7. Sinceridade: Seja aberto e transparente com todos, inclusive com os seus inimigos. Nada pode ser mais desarmante do que a verdade sendo dita em qualquer circunstância. Se tiver de mentir, que seja por caridade, para não ofender gratuitamente alguem fragilizado psicologicamente e também para fazer o bem a quem precisa (como elogiar os cabelos tingidos de alguém, por exemplo).
8. Justiça: Critério absoluto. Aplique-a sobretudo em defesa do bem público. Assim, se perceber algum político desonesto, não tenha medo de denunciá-lo à justiça, ou antes, exponha-o ao ridículo universal (já que a justiça é tarda e geralmente falha). 
9. Moderação: Evite os extremos e não seja radical, salvo na defesa da democracia, da honestidade intelectual e da verdade (ainda que seja quase impossível defini-la). 
10. Comprometimento: Eduque, ou contribua para educar, o maior número possível de crianças desprovidas de recursos. Doe livros para bibliotecas e escolas públicas. Faça da elevação espiritual do maior número um objetivo em si, não suficiente em si mesmo mas absolutamente imprescindível para a melhoria da vida em comunidade.
11. Tranquilidade: Persiga seus objetivos profissionais e pessoais com segurança e sem afoiteza. Fundamente seus progressos sociais no mérito e no trabalho exclusivamente. Não seja carreirista ou oportunista. Seja solidário com seus iguais e magnânimo com os mais humildes.

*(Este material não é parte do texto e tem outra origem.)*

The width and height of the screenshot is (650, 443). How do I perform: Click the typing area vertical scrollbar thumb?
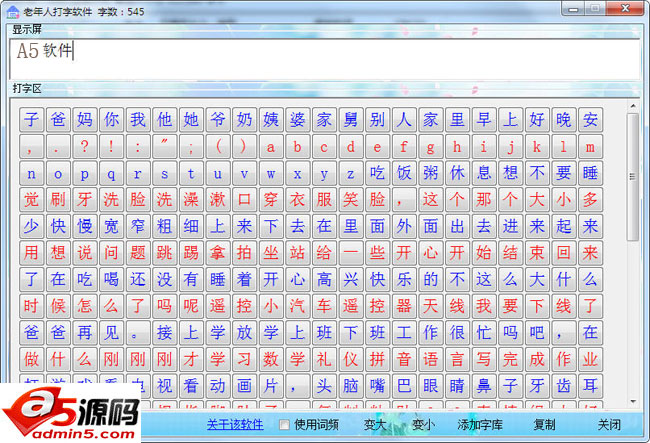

12. Castidade: Difícil de manter em tempos tão permissivos, mas recomendável em face da gravidez involuntária e de doenças graves como a Aids. A Igreja recomenda como único método contraceptivo e para prevenir enfermidades como essa, o que é plenamente aceitável e compreensível mas dificilmente implementável. Combine a abstenção com métodos mais práticos (mas não precisa discutir isso na confissão).
13. Humildade: Se possível, imite Jesus e Socrates, aos quais poderia ser agregada a companhia de Buda. Não seja vaidoso, a não ser para demonstrar que você consegue cumprir pelo menos a metade dos preceitos de Benjamin Franklin, o que é uma meta razoável para simples mortais como nós, sem pretensão ao papel de “pai fundador”.

            Voilà: eis minha lista de treze resoluções de ano novo, apropriada para os tempos que vivemos no Brasil. A conferir seu cumprimento dentro de um ano.